Australia Consumer, Business Confidence Lift on RBA Rate Pause

Australia’s consumer confidence surged and business sentiment showed ongoing resilience after the country’s Reserve Bank left its key interest rate unchanged for the first time in its almost yearlong tightening cycle.

(Bloomberg) — Australia’s consumer confidence surged and business sentiment showed ongoing resilience after the country’s Reserve Bank left its key interest rate unchanged for the first time in its almost yearlong tightening cycle.

Consumer sentiment jumped 9.4% in April to 85.8, a Westpac Banking Corp. survey showed Tuesday. Still Westpac’s Chief Economist Bill Evans expects household spending this year to be lackluster with confidence remaining 10.4% below the level in April 2022, the month before the RBA began raising rates. 

A separate National Australia Bank Ltd. survey released an hour later on Tuesday showed business conditions eased to 16 points in March, remaining well above long-run average. Confidence advanced three points to minus-1.

“The survey suggests the economy is still holding up and indicates there has been some easing in inflation,” said NAB chief economist Alan Oster. “There is still a long way to go to bring inflation back down to the RBA’s target band and growth could be more volatile from there.”

RBA policymakers will welcome the reports after pausing their tightening cycle last week as they attempt to engineer a soft landing in the economy while bringing down inflation. The central bank has hiked by 3.5 percentage points since May last year to 3.6% and this month signaled the hurdle to further tightening is elevated. 

The RBA’s inflation target is 2-3% and the most recent monthly reading came in at 6.8%.

Governor Philip Lowe has said the board will closely monitor data on inflation, jobs, consumer spending and business surveys before making a decision on further increases. 

NAB’s survey showed employment eased a touch to 10 points and profitability was down to 13 points, while trading conditions were broadly flat around a “very elevated” 26 points. Forward orders edged higher to 4 points while capacity utilization held well above average at 85.1%.

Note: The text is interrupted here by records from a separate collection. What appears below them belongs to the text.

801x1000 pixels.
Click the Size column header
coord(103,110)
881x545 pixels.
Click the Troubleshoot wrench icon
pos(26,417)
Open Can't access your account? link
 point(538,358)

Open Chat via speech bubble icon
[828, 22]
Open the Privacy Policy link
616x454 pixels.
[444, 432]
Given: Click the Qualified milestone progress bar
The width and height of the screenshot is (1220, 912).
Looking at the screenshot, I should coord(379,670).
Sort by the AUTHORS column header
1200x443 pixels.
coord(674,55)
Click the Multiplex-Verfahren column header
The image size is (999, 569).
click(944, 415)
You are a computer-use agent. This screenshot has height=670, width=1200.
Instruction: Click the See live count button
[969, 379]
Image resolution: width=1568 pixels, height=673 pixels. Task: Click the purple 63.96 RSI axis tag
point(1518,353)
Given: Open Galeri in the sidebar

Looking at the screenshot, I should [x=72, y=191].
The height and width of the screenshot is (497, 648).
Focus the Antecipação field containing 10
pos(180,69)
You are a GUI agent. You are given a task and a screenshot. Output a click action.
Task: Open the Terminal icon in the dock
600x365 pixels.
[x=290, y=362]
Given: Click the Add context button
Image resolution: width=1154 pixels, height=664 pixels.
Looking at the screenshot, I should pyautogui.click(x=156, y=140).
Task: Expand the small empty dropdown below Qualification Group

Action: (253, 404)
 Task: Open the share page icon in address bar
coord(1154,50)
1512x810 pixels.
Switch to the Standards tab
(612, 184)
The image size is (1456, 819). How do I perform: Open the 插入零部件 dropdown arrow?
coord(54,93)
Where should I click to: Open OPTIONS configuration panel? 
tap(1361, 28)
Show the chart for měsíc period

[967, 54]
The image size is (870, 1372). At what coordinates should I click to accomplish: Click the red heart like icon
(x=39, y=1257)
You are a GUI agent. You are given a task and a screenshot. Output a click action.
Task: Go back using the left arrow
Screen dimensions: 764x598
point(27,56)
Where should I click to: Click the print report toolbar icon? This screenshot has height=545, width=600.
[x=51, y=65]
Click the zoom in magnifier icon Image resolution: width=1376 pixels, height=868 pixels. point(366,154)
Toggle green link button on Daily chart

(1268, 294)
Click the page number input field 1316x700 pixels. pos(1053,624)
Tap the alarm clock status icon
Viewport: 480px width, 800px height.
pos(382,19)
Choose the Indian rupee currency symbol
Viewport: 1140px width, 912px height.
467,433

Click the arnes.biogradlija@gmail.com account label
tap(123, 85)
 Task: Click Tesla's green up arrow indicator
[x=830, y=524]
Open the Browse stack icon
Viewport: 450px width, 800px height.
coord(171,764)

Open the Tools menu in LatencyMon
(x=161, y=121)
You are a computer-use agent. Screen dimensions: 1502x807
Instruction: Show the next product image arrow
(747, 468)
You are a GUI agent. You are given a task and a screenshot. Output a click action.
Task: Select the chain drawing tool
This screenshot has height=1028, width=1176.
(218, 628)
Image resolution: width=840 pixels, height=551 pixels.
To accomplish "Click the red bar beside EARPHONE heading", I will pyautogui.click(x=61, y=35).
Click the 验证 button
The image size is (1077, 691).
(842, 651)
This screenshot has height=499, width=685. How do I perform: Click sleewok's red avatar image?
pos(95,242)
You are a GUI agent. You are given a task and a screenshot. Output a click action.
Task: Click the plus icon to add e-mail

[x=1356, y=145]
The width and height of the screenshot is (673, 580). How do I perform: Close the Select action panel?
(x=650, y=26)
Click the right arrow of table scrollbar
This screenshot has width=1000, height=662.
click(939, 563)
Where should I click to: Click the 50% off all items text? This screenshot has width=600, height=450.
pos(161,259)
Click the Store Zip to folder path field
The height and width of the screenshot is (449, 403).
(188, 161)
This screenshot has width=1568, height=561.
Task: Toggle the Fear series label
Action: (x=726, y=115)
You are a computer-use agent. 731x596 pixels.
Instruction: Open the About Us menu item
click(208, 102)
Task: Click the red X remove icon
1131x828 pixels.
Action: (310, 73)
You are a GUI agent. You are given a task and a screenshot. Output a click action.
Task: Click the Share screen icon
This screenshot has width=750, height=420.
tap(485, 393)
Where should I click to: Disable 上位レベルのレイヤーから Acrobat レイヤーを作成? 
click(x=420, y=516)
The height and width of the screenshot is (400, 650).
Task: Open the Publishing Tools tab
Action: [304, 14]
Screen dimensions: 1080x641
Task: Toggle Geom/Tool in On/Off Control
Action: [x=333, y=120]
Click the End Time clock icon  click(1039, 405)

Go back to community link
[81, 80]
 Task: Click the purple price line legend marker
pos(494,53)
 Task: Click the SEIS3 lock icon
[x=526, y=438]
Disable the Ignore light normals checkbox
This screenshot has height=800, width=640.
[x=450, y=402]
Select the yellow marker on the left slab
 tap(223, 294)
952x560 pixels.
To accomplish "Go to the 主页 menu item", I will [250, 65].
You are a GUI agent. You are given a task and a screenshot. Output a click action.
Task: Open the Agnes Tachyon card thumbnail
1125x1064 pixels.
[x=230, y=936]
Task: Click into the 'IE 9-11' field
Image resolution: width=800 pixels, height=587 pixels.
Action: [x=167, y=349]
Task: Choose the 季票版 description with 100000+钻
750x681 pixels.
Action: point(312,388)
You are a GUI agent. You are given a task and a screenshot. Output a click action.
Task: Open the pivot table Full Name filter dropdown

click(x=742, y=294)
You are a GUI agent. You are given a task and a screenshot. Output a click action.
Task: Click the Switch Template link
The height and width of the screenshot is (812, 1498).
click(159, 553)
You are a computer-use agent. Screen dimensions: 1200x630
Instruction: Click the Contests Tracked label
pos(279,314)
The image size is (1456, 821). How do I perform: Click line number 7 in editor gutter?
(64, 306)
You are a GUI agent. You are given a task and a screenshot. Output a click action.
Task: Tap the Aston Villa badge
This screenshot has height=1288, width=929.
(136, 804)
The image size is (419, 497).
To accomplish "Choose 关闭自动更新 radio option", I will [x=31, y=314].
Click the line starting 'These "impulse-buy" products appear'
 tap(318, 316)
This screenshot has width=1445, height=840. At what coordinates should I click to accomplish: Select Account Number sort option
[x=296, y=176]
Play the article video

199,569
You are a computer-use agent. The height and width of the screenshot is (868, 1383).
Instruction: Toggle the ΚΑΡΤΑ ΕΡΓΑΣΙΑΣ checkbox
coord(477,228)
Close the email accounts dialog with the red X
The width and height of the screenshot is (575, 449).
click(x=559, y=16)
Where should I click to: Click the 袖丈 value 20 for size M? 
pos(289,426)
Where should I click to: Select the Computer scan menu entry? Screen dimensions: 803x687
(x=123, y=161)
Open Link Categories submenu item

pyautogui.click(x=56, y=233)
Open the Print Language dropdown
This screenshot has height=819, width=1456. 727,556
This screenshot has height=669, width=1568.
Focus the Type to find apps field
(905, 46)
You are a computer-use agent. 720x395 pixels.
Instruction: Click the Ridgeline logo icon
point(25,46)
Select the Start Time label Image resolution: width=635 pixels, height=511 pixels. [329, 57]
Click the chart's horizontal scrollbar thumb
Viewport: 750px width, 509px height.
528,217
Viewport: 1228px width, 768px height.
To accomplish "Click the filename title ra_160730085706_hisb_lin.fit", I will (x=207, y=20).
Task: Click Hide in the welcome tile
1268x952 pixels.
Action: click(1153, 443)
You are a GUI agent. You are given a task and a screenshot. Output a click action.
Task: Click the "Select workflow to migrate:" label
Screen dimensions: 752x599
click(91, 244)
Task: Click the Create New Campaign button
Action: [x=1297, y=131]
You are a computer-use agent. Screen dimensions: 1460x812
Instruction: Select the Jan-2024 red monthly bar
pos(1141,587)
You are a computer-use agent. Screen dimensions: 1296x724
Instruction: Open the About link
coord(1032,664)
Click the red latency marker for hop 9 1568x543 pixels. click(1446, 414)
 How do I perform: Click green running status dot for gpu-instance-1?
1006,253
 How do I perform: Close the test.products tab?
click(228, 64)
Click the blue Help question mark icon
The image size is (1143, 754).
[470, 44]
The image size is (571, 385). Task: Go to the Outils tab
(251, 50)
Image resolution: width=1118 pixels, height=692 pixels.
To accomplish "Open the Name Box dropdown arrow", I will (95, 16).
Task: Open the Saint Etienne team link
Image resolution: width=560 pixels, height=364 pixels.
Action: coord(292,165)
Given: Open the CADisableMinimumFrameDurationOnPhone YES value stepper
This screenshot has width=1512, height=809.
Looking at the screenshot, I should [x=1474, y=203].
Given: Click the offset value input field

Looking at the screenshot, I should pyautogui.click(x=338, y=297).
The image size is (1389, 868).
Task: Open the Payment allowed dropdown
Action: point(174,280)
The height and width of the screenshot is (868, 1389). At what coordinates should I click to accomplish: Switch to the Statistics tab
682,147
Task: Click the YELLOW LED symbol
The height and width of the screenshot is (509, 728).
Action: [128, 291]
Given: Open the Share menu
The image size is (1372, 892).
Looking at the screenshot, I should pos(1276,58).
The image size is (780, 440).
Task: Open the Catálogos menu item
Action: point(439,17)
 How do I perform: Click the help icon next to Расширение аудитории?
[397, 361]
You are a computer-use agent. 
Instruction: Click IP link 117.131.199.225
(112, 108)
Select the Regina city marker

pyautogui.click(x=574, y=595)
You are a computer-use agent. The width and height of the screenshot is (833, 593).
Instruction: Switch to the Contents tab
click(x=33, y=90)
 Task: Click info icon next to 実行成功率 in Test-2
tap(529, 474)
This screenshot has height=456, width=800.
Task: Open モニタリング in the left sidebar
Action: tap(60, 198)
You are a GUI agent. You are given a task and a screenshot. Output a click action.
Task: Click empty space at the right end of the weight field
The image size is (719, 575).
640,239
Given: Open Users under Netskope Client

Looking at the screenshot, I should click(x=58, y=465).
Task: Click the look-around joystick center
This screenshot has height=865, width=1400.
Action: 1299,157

Price and cost growth showed some encouraging signs of easing too. 

Labor cost growth dipped to 1.9% in quarterly equivalent terms from 2.6% in February, and purchase cost growth decelerated to 1.8% from 3%. Overall price growth slowed to 1.2% from 1.6%.

The Westpac survey, which was conducted April 3-6 and spanned the RBA board meeting, showed strong rises in sub-indexes around family finances and spending intentions. 

The sub index “family finances compared to a year ago” lifted 10.5%, “family finances over the Next 12 months” surged 12% and “economic outlook over the next 12 months” advanced 16.5%.

The “time to buy a major household item” sub-index rose 9.5% from its lowest level in the history of the survey. 

The solid reaction reflects the high sensitivity of Australian households to rate increases as most are on variable-rate loans. It underlines the fine judgment Governor Lowe needs to make in terms of cooling inflation without tipping the economy into recession. 

“With underlying inflation still likely to be in the 6.5%–7.0% range and the unemployment rate holding around fifty-year lows the case for extending the pause in May is likely to be challenged,” Evans said.

“The board’s decision will be to weigh the ‘here and now’ evidence against its two- year forecast.”